The Tales series has a long-standing tradition of using foreign language words as character names because it creates immediate resonance for attentive players without requiring explicit exposition. When you learn that Kratos means "power" in Greek, you understand something about the character that the game never states directly. This technique is called "hidden naming" or "meaningful naming" in game design — the name works on the surface as a plausible character name while rewarding players who investigate the reference. It also gives the game's world a sense of cultural depth: a fantasy world where names come from multiple language traditions feels richer than one where all names share a single invented phonology. The technique has influenced many JRPGs that followed, but Tales of Symphonia remains one of its most celebrated implementations.
How do you write a good Tales-style antagonist name?
The best Tales antagonists have names that make them seem sympathetic before you understand their role. Mithos Yggdrasill contains "myth" (Greek: a story, also an unverifiable narrative — apt for a character who has become a living mythology) and "Yggdrasill" (the Norse world tree that connects all realms — apt for a character who has made themselves the axis of a split world). Nothing in the name reads as "villain." Kratos Aurion similarly reads as "strength/gold" — a heroic combination that sets up his tragic arc. When writing a Tales-style antagonist name: start with the character's core philosophical position or arc, find a word in an appropriate language that captures that essence, and pair it with a surname that adds a secondary layer of meaning. The antagonist should have a name that makes you want to understand them, not fear them on sight.
What's the difference between Tales of Symphonia naming and other Tales game naming?

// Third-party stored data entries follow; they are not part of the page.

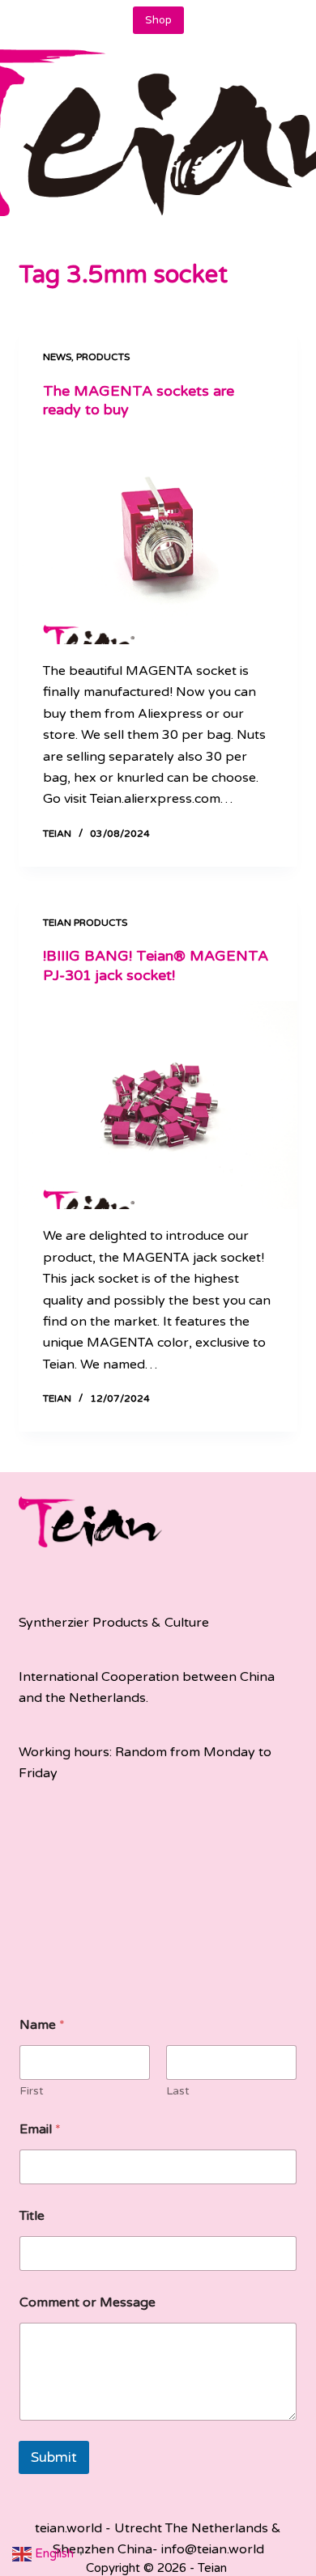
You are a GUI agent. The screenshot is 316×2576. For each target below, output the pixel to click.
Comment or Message (87, 2303)
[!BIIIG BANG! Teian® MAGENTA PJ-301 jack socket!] (158, 1105)
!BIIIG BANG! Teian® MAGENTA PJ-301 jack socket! (155, 965)
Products (103, 357)
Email (40, 2129)
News (57, 357)
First (31, 2091)
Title (32, 2216)
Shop (158, 20)
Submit (54, 2457)
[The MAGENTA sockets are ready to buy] (158, 540)
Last (178, 2091)
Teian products (85, 922)
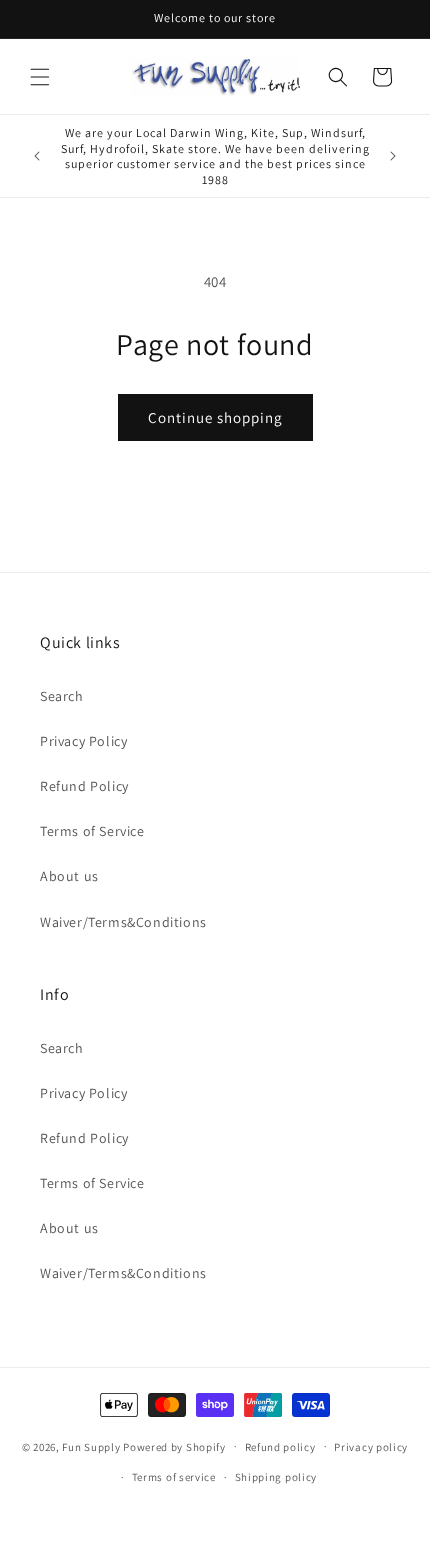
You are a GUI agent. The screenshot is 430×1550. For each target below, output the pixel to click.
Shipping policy (276, 1477)
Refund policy (280, 1447)
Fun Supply (92, 1446)
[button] (40, 77)
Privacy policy (371, 1447)
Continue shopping (215, 417)
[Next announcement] (393, 156)
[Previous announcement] (37, 156)
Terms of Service (92, 831)
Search (62, 696)
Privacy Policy (83, 741)
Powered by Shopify (174, 1446)
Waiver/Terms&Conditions (123, 922)
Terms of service (174, 1477)
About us (69, 876)
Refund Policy (84, 786)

Tales of Symphonia established the multilingual meaningful surname convention that subsequent games expanded and refined. Later entries like Tales of Zestiria (Sorey, Mikleo, Lailah, Edna — all names with ancient language roots) and Tales of Berseria (Velvet Crowe, Magilou, Eleanor Hume) maintained the tradition. Symphonia's specific flavor is warm adventure JRPG — the naming is accessible and earnest rather than philosophically heavy. By contrast, some later entries leaned darker (Berseria's names carry more weight) or more Japanese-influenced (Arise's Alphen and Shionne blend Western and Eastern conventions). Symphonia's naming legacy is its combination of warmth and depth — Lloyd Irving sounds like he could be a neighbor; Mithos Yggdrasill sounds like someone who has lived for 4,000 years. Both namings work for their respective characters and are both unmistakably Tales.